Associate Chief Justice Rooke, applying his rule, ultimately finds only one ground of appeal as a matter properly coming under the third exception. Earlier, in outlining this exception in paragraph 5, he offered s. 161 as an example of when such a change in circumstances may occur. This section provides for a variance of conditions in a prohibition order imposed on an offender convicted of any number of sexual offences involving children. As he notes and as contained in the wording of s. 161(3), an application to vary the sentence is heard before the sentencing judge or “where the court is for any reason unable to act, another court of equivalent jurisdiction.” In other words, the proper forum for the change is not on appeal but on application to the originating court.  Yet, Associate Chief Justice Rooke despite the matter of jurisdiction, varies sentence on this ground, not because of s. 161 but because the change in circumstance is a new joint submission proffered on appeal by two competent counsel. One can infer, as equally competent as sentencing counsel. Here, Associate Chief Justice Rooke finds himself between the proverbial “rock and a hard place”: on one hand, he outlined the difficulties of appealing a joint submission, the rarity of success, the limited circumstances it should be done, the sound policy reasons for not permitting such an appeal. On the other, he accedes to the new joint submission, not based on any principles of sentencing, but rather on a procedural availability not even within his purview on a strict reading of the section.

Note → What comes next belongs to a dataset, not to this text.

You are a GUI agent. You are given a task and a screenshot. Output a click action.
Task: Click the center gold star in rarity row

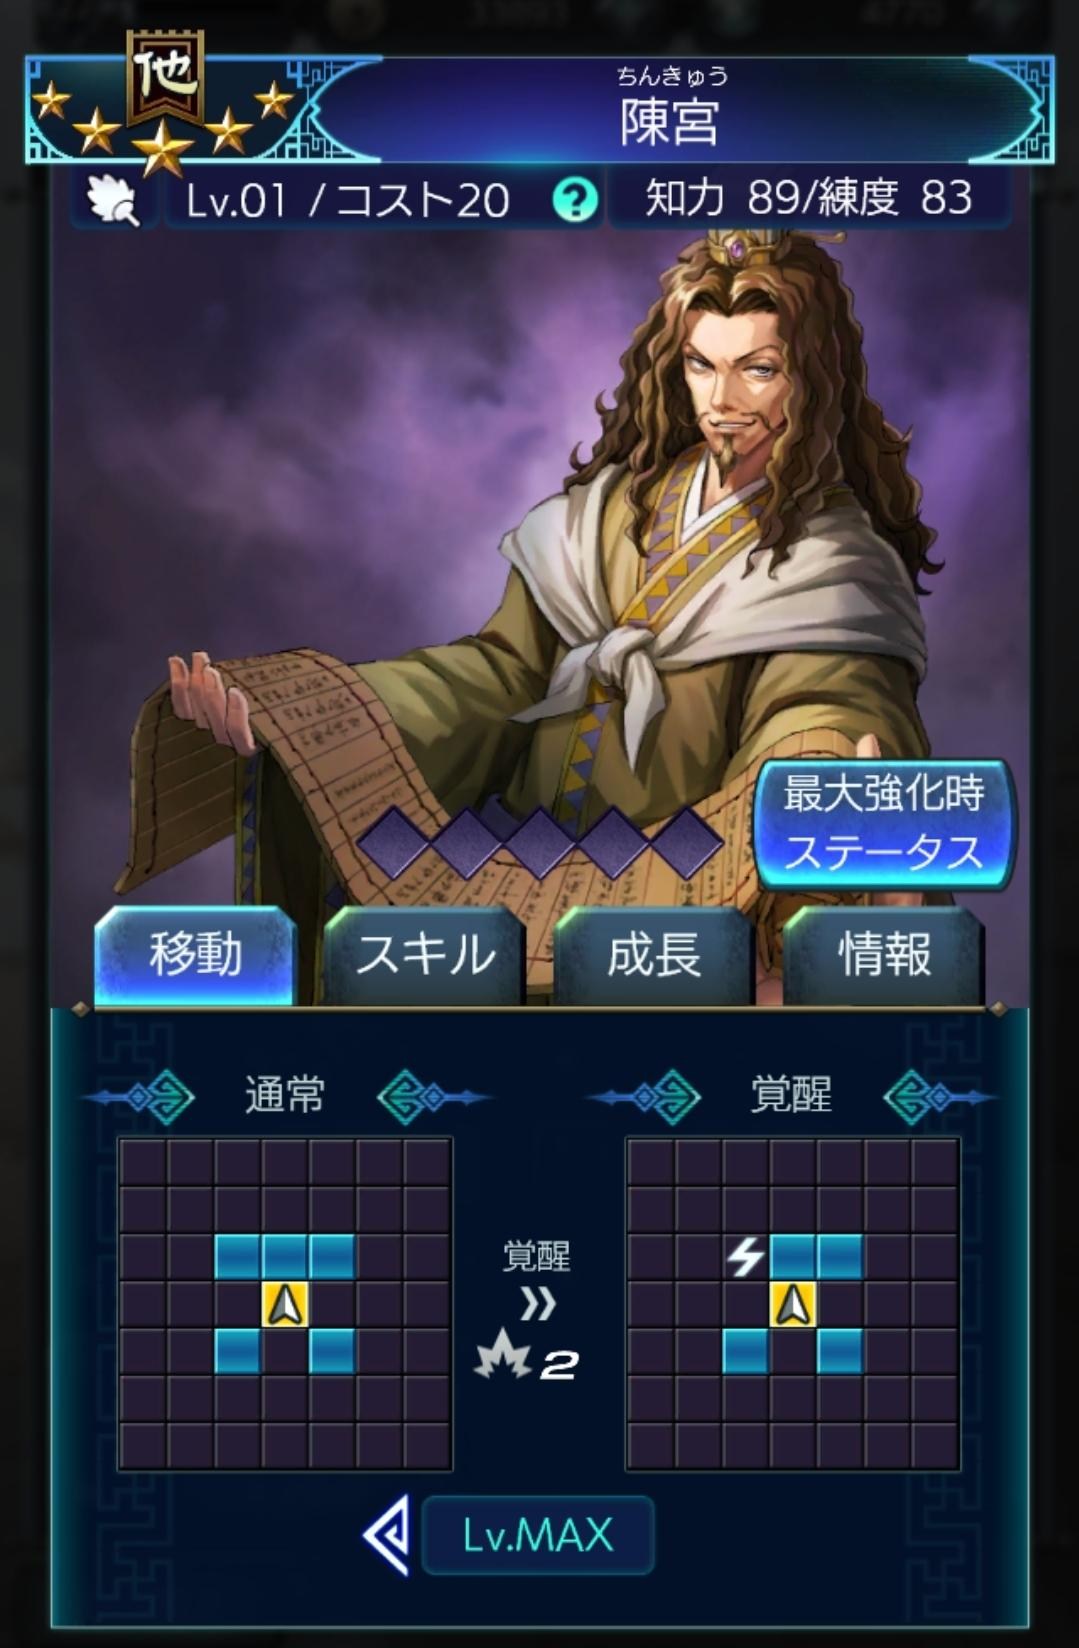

Perhaps, in the end, this pragmatic and experienced trial judge, sitting as a summary conviction appeal court, recognized that principles and rules do not always produce a just outcome. Perhaps, he agrees with the majority of the Alberta Court of Appeal in Gangl that the appellate court “is the last stop on the road to mercy” (see Gangl, Watson JA at para 21). Or perhaps, as initially suggested by Associate Chief Justice Rooke, the LSM decision may indeed be all about the “sanctity” of the joint submission, in whichever forum it is offered and in whatever circumstances it arises.